Collected data entries:
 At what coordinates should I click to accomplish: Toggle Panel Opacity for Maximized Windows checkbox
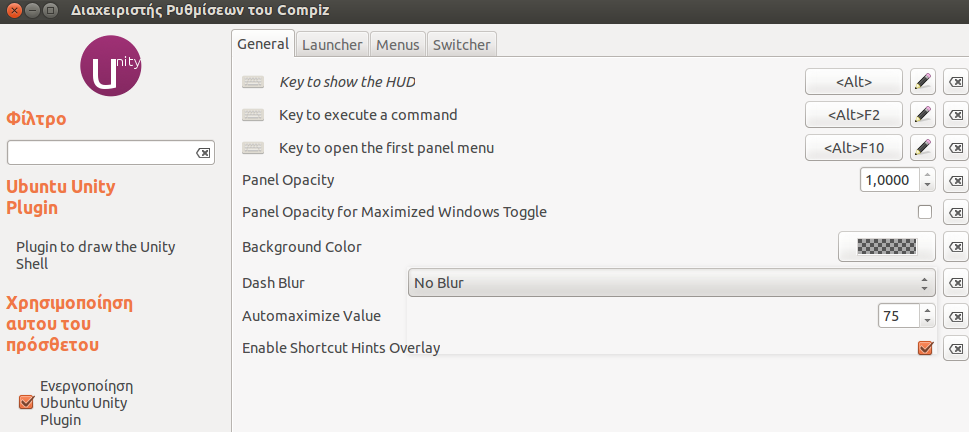pos(925,212)
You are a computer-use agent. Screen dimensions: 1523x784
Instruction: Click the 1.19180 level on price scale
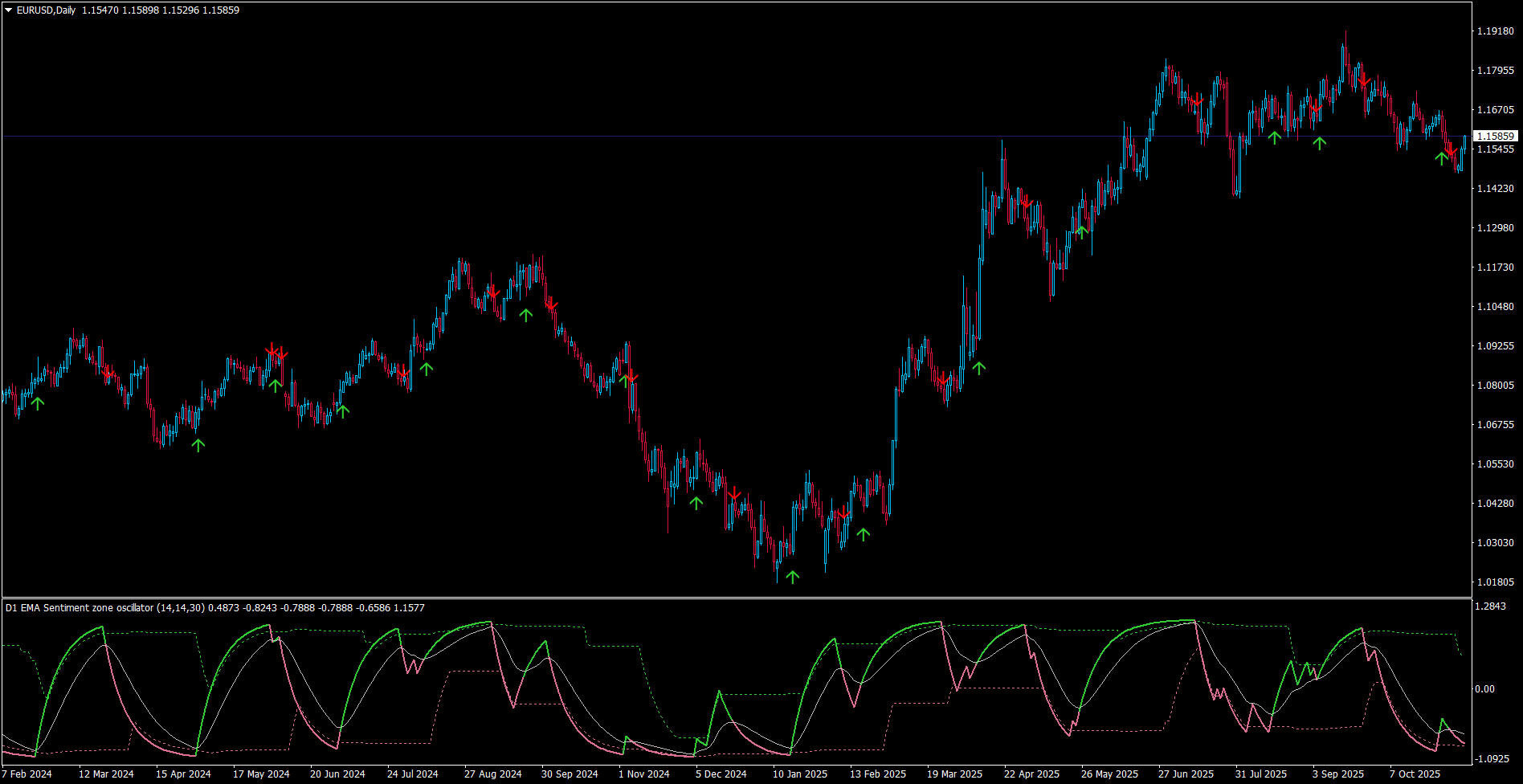[x=1496, y=31]
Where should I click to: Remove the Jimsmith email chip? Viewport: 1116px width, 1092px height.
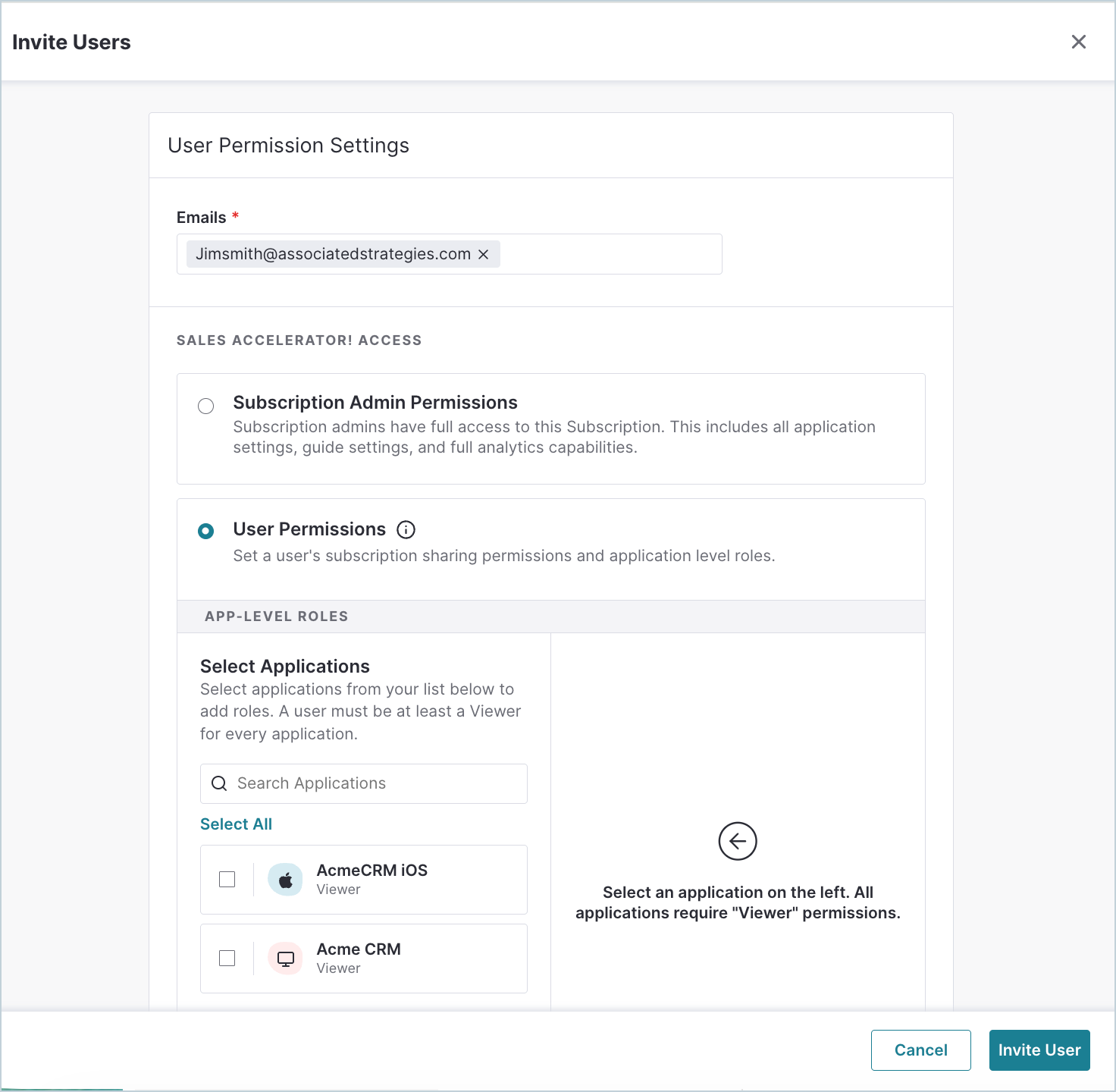click(483, 255)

> [What this task involves]
With the images omitted, output all entries exactly as given.

> [Response box]
 At what coordinates should I click to accomplish: Toggle Panel Opacity for Maximized Windows checkbox
pos(925,212)
You are a computer-use agent. Screen dimensions: 1523x784
Instruction: Click the 1.19180 level on price scale
[x=1496, y=31]
Where should I click to: Remove the Jimsmith email chip? Viewport: 1116px width, 1092px height.
click(483, 255)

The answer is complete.